Central Theatre was a Broadway theatre in Midtown Manhattan, New York City, built in 1918. It was located at 1567 Broadway, at the southwest corner with 47th Street, and seated approximately 1,100 patrons. The architect was Herbert J. Krapp. The theatre was built by the Shubert family on a site previously occupied by the Mathushek & Son piano factory.

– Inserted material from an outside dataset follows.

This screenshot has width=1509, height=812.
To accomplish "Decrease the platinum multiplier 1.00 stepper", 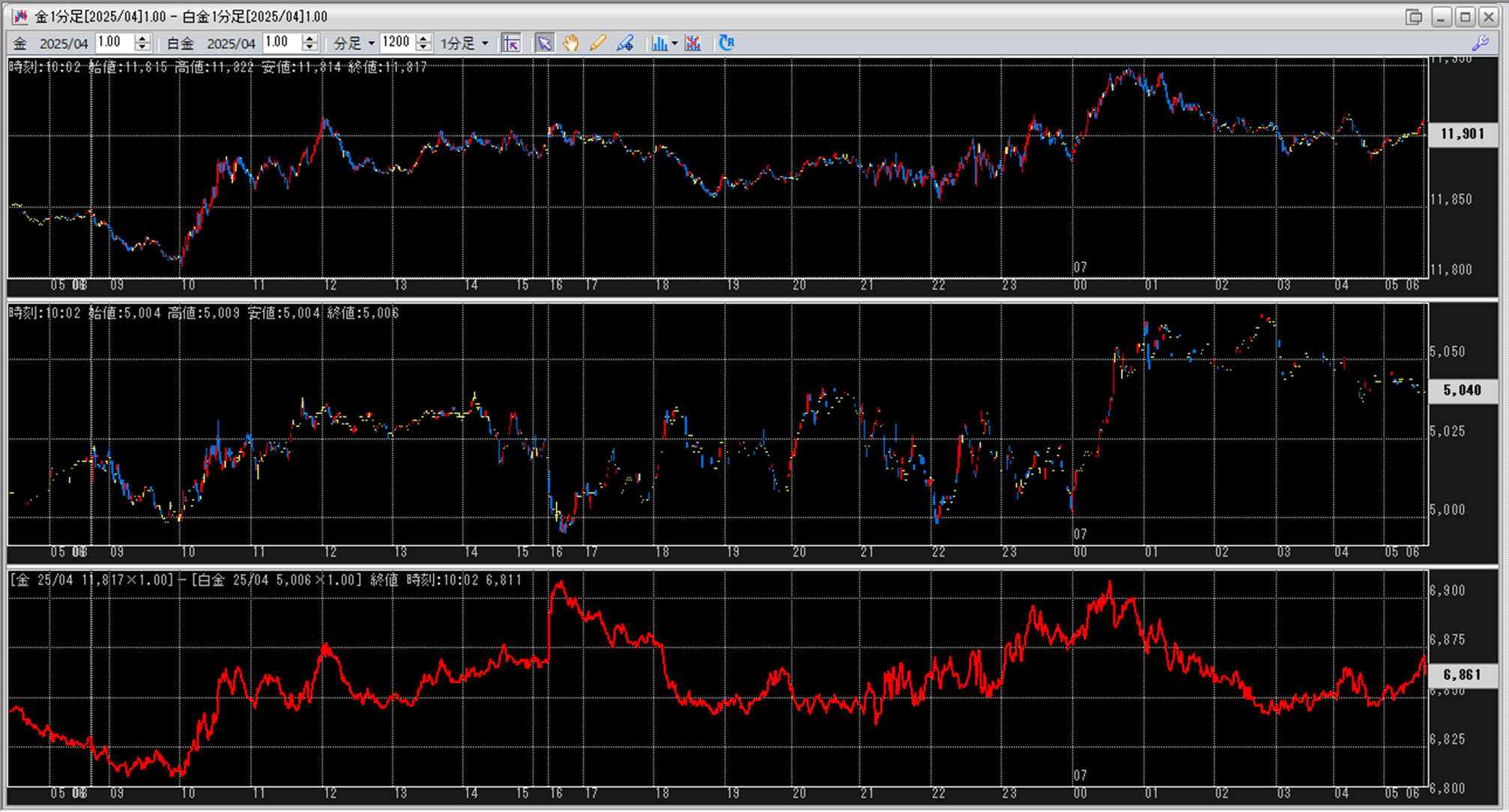I will (x=309, y=48).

The first production at the theatre was the play Forever After, by Owen Davis, which opened in 1918. This moved to Playhouse Theatre for a long run. A musical, Somebody's Sweetheart (music by Antonio Bafunno; book and lyrics by Alonzo Price), was a success at the theatre in 1919–20. Oscar Hammerstein II made his debut as librettist in January 1920 with Always You, which was followed by a successful revue by Arthur Wimperis, As You Were. In July 1920, Poor Little Ritz Girl opened, with some songs by Rodgers and Hart and others by Sigmund Romberg and Alex Gerber. Afgar was another successful musical in 1920–21. The Gingham Girl was a hit musical in 1923 with music by Albert Von Tilzer.

The theatre introduced movies in 1921 and alternated the new medium with live theatre and American burlesque until 1957, although legitimate theatre was absent from 1934 to 1951. It changed its name to the Columbia Theatre in 1934, Gotham Theatre in 1944 and the Holiday Theatre in 1951. A successful revue, Bagels and Yox played in 1951. A revival of Abie's Irish Rose played in 1954. Legitimate theatre ended at the house in 1956. Under the names Odeon, then the Forum, and finally Movieland, the theatre played movies until 1988, when the Shuberts sold it. The building was converted into other uses. The auditorium became a disco, Club USA. The theatre was demolished in 1998. A W Hotel opened on the site in 2005.